Dhanabal & ANR Vs. State of Tamil
Nadu [1979] INSC 263 (13 December 1979)
FAZALALI, SYED MURTAZA FAZALALI, SYED MURTAZA
KAILASAM, P.S.
KOSHAL, A.D.
CITATION: 1980 AIR 628 1980 SCR (2) 754 1980
SCC (2) 84
ACT:
Benefit of doubt-When there is no legal evidence
to show the overt act of the accused the benefit of doubt must necessarily
follow.
Evidence-Transposition of the evidence given
in the committal Court to the record of Sessions Court, admissibility
of-Whether attention of witnesses should be brought to the contrary statement
passage by passage as required under Section 145 of the Evidence Act-Code of
Criminal Procedure, 1898, Section 288.
Recording of statements by Magistrates-Mere
fact that the police had reasons to suspect that the witness might be gained
over and that it was expedient to have their statements recorded by the
Magistrate would not make the statements of the witnesses thus recorded
tainted-Criminal Procedure Code, section 164.
HEADNOTE:
The appellants and the third accused were brothers
of the deceased Rasayal. They were charged for the offence of committing the
offence of murder and were found guilty and sentenced under section 302 read
with section 149 I.P.C. to imprisonment for life by the Sessions Court. In
appeal the High Court, acquitted the third accused but confirmed the conviction
and sentence of the appellants.
In appeal by special leave, three contentions
were raised namely (i) the conviction of the two appellants based entirely on
the retracted evidence of PWs. 1,2, 3 and 5 marked in the Sessions Court was
wrong (ii) the evidence marked under section 288 was inadmissible as it was
only read in full to the witnesses and had not been put to them passage by
passage as required in s. 145 of the Evidence Act and (iii) the case of the
second appellant was similar to that of the third accused and ought to have
been acquitted giving him the benefit of doubt.
Accepting the appeal of the 2nd appellant and
dismissing the appeal of the first, the Court ^
HELD: 1. Talking into account the facts and
the probabilities of the case it is clear that it was the first appellant who
caused the fatal injury and needed no instigation from the second appellant.

Data on locating visible targets:
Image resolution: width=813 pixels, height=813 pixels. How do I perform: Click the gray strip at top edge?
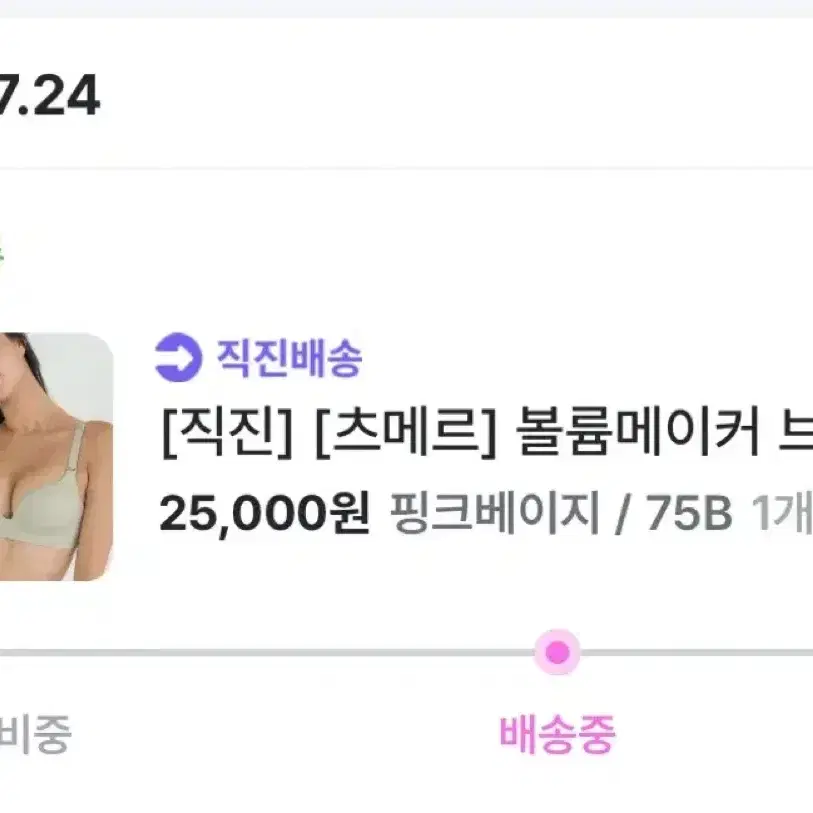pos(406,9)
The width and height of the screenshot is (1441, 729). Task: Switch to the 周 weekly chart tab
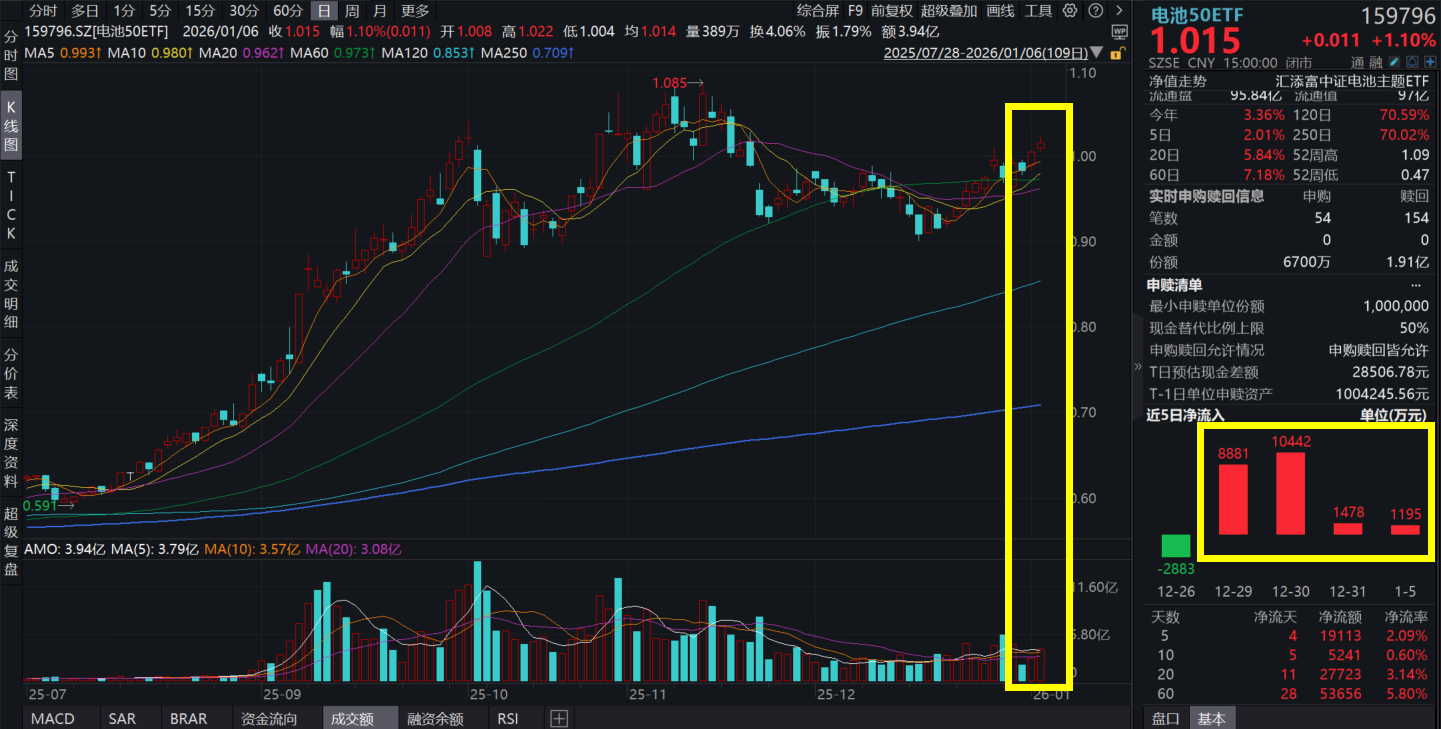click(x=350, y=10)
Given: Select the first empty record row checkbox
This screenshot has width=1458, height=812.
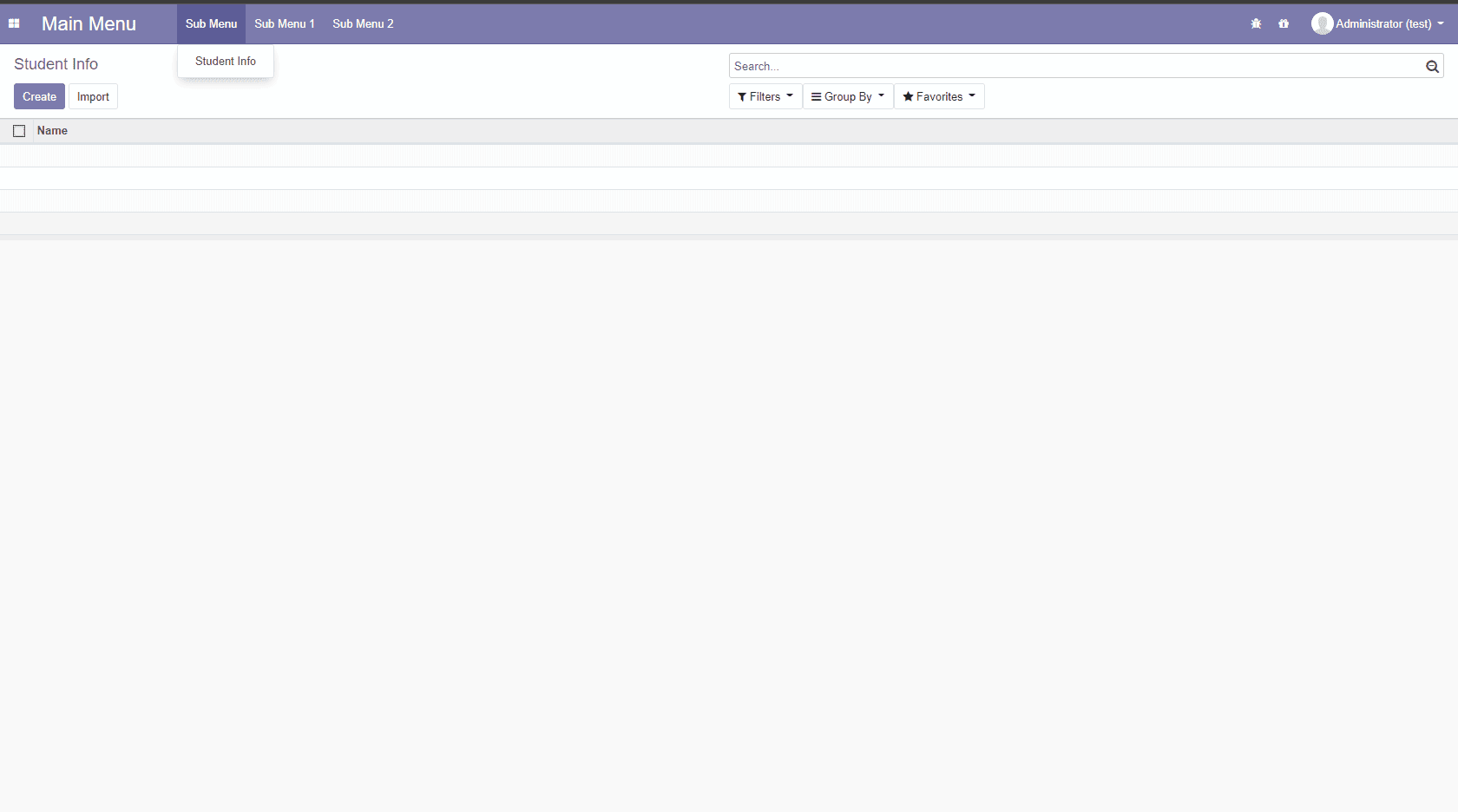Looking at the screenshot, I should [19, 156].
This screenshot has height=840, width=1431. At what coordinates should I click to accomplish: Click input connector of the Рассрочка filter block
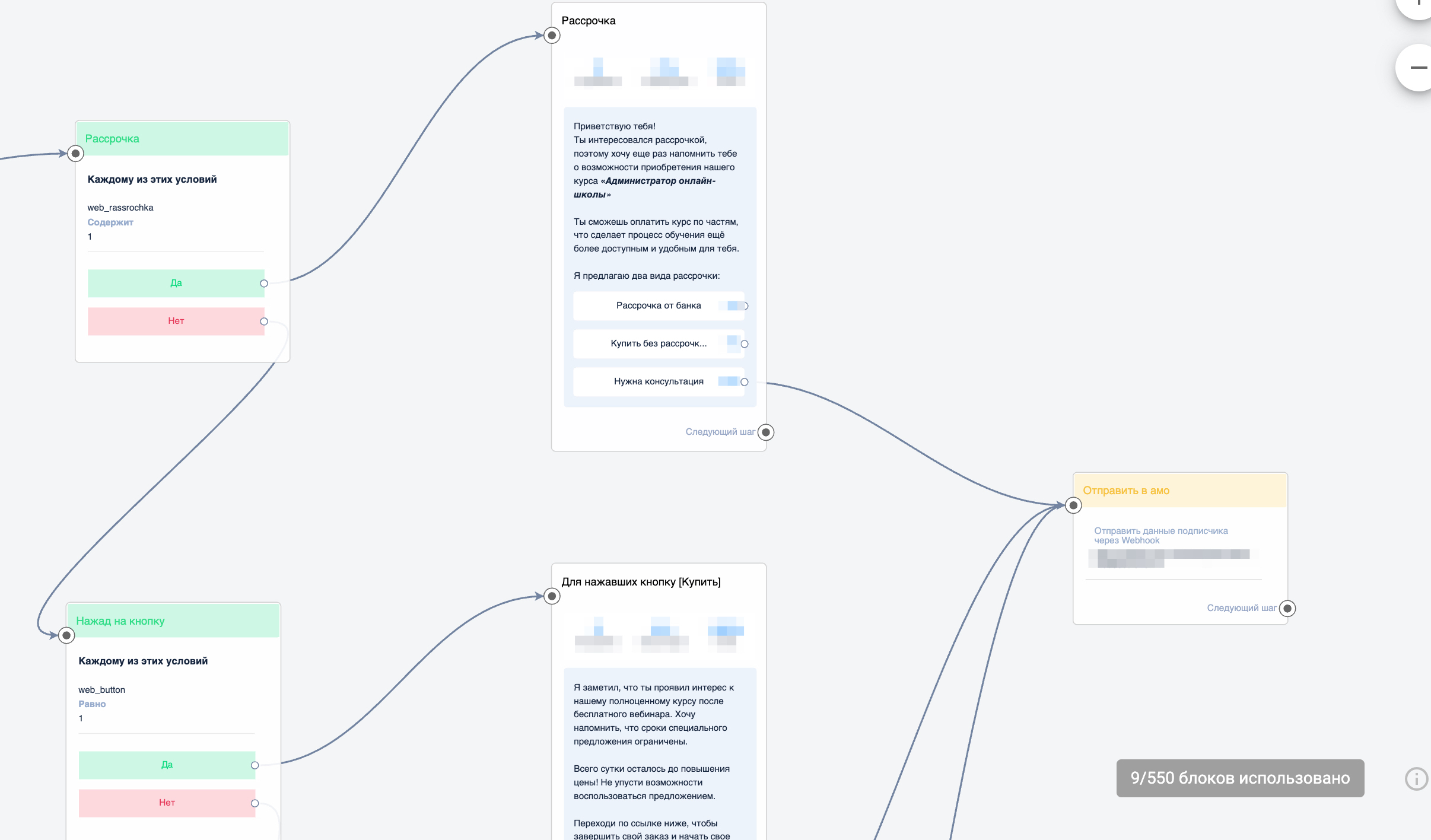pyautogui.click(x=75, y=154)
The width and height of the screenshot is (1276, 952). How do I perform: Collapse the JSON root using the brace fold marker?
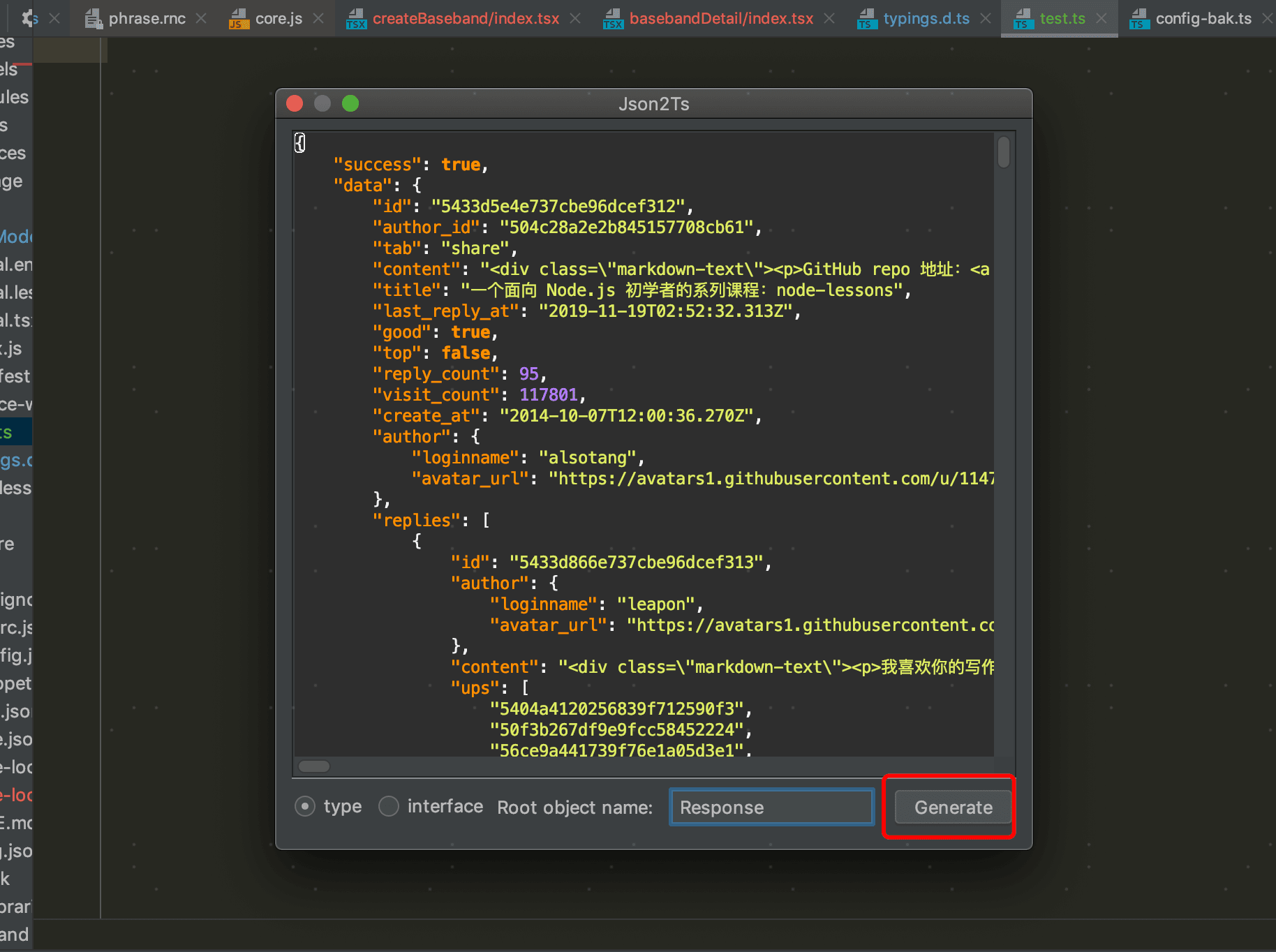point(299,142)
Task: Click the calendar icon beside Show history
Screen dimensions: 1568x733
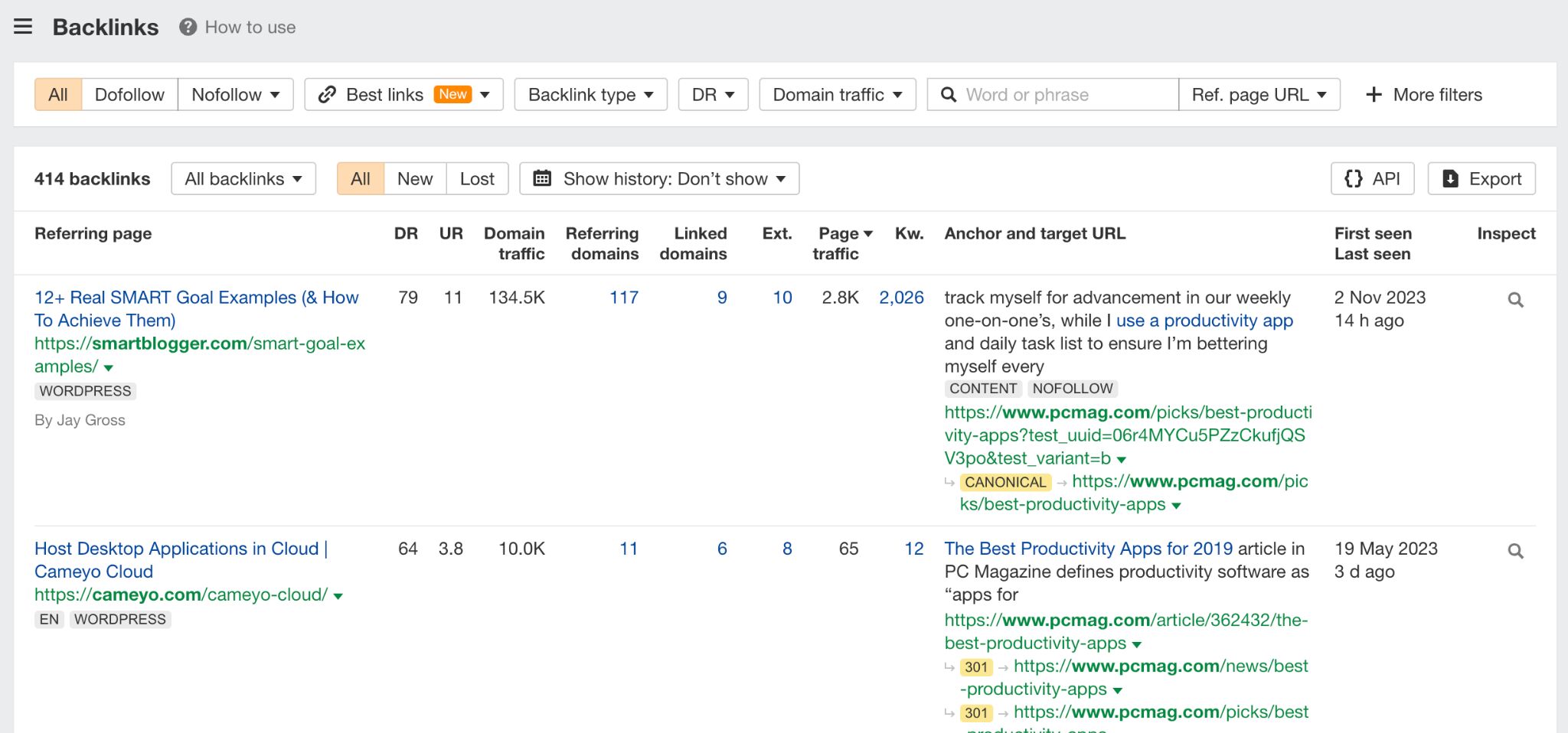Action: coord(544,178)
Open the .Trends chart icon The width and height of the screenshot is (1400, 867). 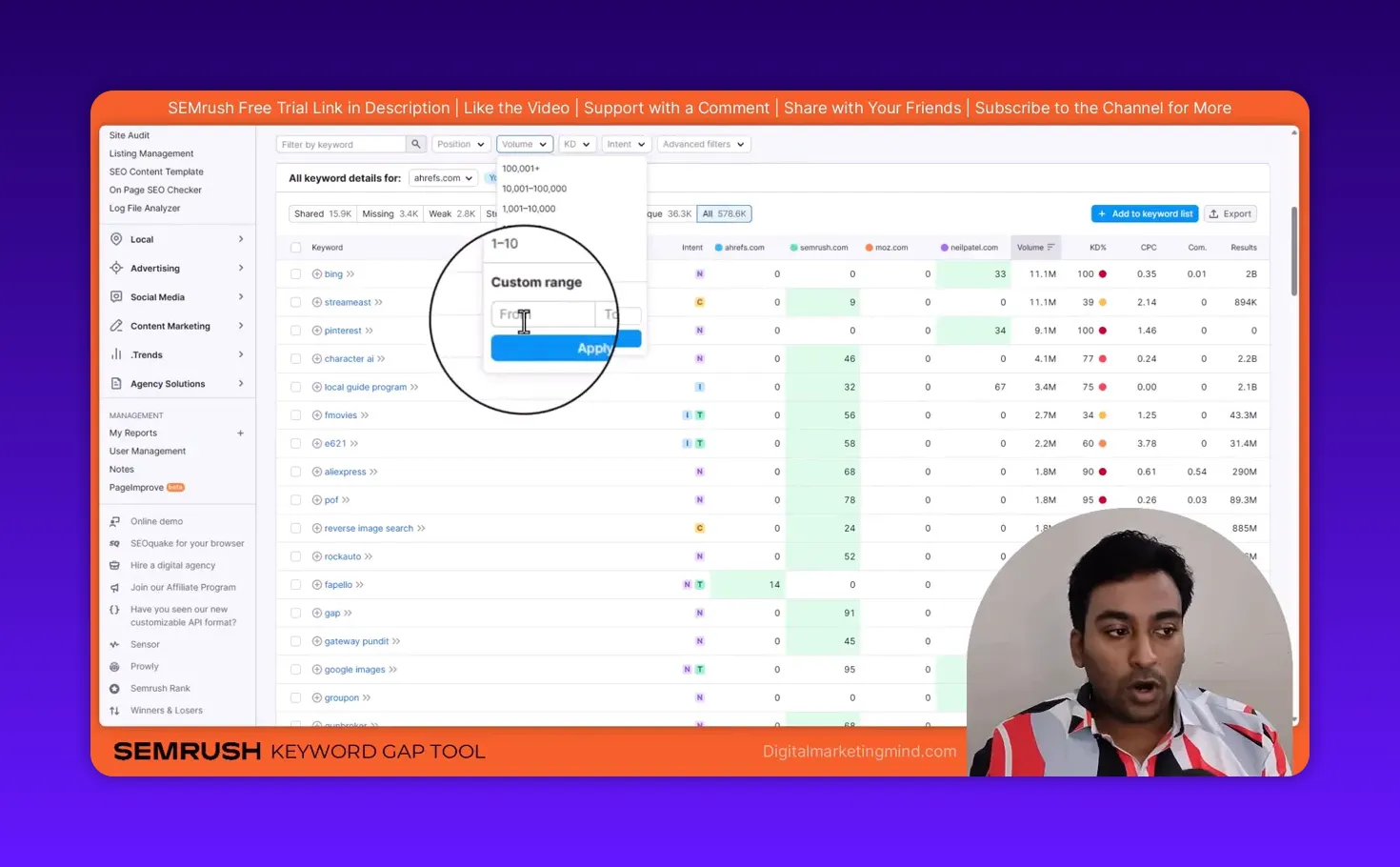click(117, 354)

▶ **GIVEN REQUEST 1**: Set down the part of the case summary that opens with the words containing "Recording of statements" and closes with "of the appellants.".
▶ **GIVEN REQUEST 2**:
Using the case summary, answer these:
(a) Read with section 149, under which section of the I.P.C. were the accused sentenced to imprisonment for life?
(b) Which court acquitted the third accused?
(c) Which section of the Evidence Act is cited as requiring that evidence be put to witnesses passage by passage?
▶ **GIVEN REQUEST 3**: Write what comes next in the case summary, picking up after its last sentence.

▶ **TASK RESPONSE 1**:
Recording of statements by Magistrates-Mere
fact that the police had reasons to suspect that the witness might be gained
over and that it was expedient to have their statements recorded by the
Magistrate would not make the statements of the witnesses thus recorded
tainted-Criminal Procedure Code, section 164.
HEADNOTE:
The appellants and the third accused were brothers
of the deceased Rasayal. They were charged for the offence of committing the
offence of murder and were found guilty and sentenced under section 302 read
with section 149 I.P.C. to imprisonment for life by the Sessions Court. In
appeal the High Court, acquitted the third accused but confirmed the conviction
and sentence of the appellants.

▶ **TASK RESPONSE 2**:
(a) Section 302
(b) The High Court
(c) Section 145

▶ **TASK RESPONSE 3**:
There was no evidence as to any overt act, except the presence of the second
appellant along with the third accused. It was most unlikely that the second
appellant instigated the first accused as a result of which the first accused
caused the fatal injury.
The second appellant is entitled to the
benefit of doubt.
[495E-G]
2. The requirements of section 288 of the
Criminal Procedure Code would be fully complied with if statements of the
witnesses are read in extenso to them 492 and they admit that they have made
those statements in the Committal Court. The required procedure has been followed
in this Case. [497F-G] Tara Singh v. State of Punjab, [1951] S.C.R. 729,
Bhagwan Singh v. State of Punjab, [1952] S.C.R. 812 State of Rajasthan v.
Kartar Singh, [1971] 1 SCR 56; referred to.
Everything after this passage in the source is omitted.